Quoted text:
Representing Formulae
- Organic compounds can be represented in a number of ways:
- Empirical Formulae
- Molecular Formulae
- Structural Formulae
- Condensed Structural Formulae
- The empirical formula shows the simplest possible ratio of the atoms in a molecule
- For example:
- Hydrogen peroxide is H2O2 but the empirical formula is HO
- The molecular formula shows the actual number of atoms in a molecule
- For example:
The molecular formulae of butane and butene
- The structural formula shows the spatial arrangement of all the atoms and bonds in a molecule
- This is also known as the displayed formula or graphical formula.
- For example:
The structural formula of 2-methylbutane
- In a condensed structural formulae enough information is shown to make the structure clear, but most of the actual covalent bonds are omitted
- Only important bonds are always shown, such as double and triple bonds
- Identical groups can be bracketed together
- Side groups are also shown using brackets
- Straight chain alkanes are shown as follows:
Representing condensed structural formulae of straight chains
- Branched alkanes are shown as follows:
Representing condensed structural formulae of branched alkanes
- Alkenes are shown as follows:
Representing condensed structural formulae of alkenes
Isomers
- Structural isomers are compounds that have the same molecular formula but different structural formulae
- Eg. propene and cyclopropane
Both propene and cyclopropane are made up of 3 carbon and 6 hydrogen atoms but the structure of the two molecules differs
- There are three different types of structural isomerism:
- Branch-Chain isomerism
- Positional isomerism
- Functional group isomerism
Branch-Chain isomerism
- Branch-Chain isomerism is when compounds have the same molecular formula, but their longest hydrocarbon chain is not the same
- This is caused by branching
- Eg. pentane and 2,2-dimethylpropane
Both compounds are made up of the same atoms however the longest carbon chain in pentane is 5 and in 2,2-dimethylpropane it is 3 (with two methyl branches)
Positional isomerism
- Positional isomers arise from differences in the position of a functional group in each isomer
- The functional group can be located on different carbons
- For example, butan-1-ol and butan-2-ol
Both compounds have an alcohol group and are made up of 4 carbon, 10 hydrogen and one oxygen atom however in butan-1-ol the functional group is located on the first carbon and in butan-2-ol on the second carbon
Functional group isomerism
- When different functional groups result in the same molecular formula, functional group isomers arise
- The isomers have very different chemical properties as they have different functional groups
- For example, butanol and ethoxyethane
Both compounds have the same molecular formula however butan-1-ol contains an alcohol functional group and ethoxyethane an ether functional group
- You should be able to deduce all possible isomers for organic compounds knowing their molecular formula
Worked Example
How many isomers are there of, C3H6Br2 ?

Source material:
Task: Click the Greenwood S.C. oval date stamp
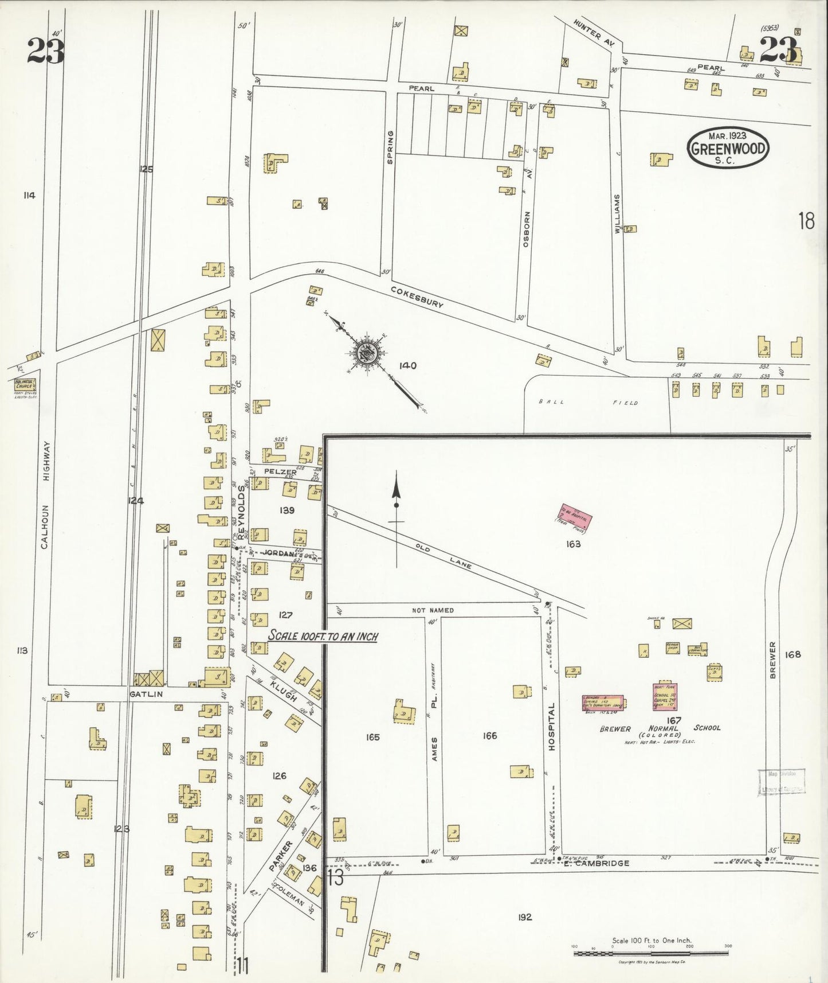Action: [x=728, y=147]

==

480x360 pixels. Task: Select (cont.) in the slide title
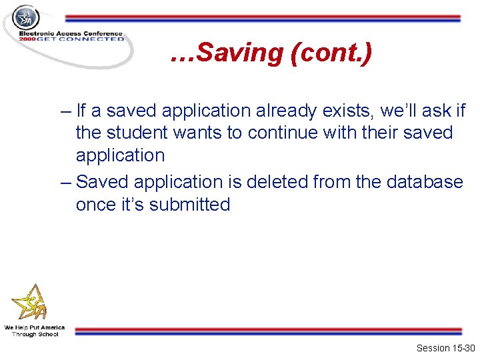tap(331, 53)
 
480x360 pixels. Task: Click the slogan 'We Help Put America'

Required actions:
• 1. Answer these questions about the page on representing formulae:
(a) What empirical formula does it give for hydrogen peroxide?
(b) How long is the longest carbon chain in 2,2-dimethylpropane?
(c) Which functional group does ethoxyethane contain?
• 2. Lay out the rows as a Markdown table with columns Num and Line, starting with the line that contains "Task: Click the Greenwood" and going on through the line that contains "Action: [x=728, y=147]". Include only those rows, number each one, and omit blank lines and the pictures.

The replies:
• 1.
(a) HO
(b) 3 (with two methyl branches)
(c) An ether functional group

• 2.
| Num | Line |
|---|---|
| 1 | Task: Click the Greenwood S.C. oval date stamp |
| 2 | Action: [x=728, y=147] |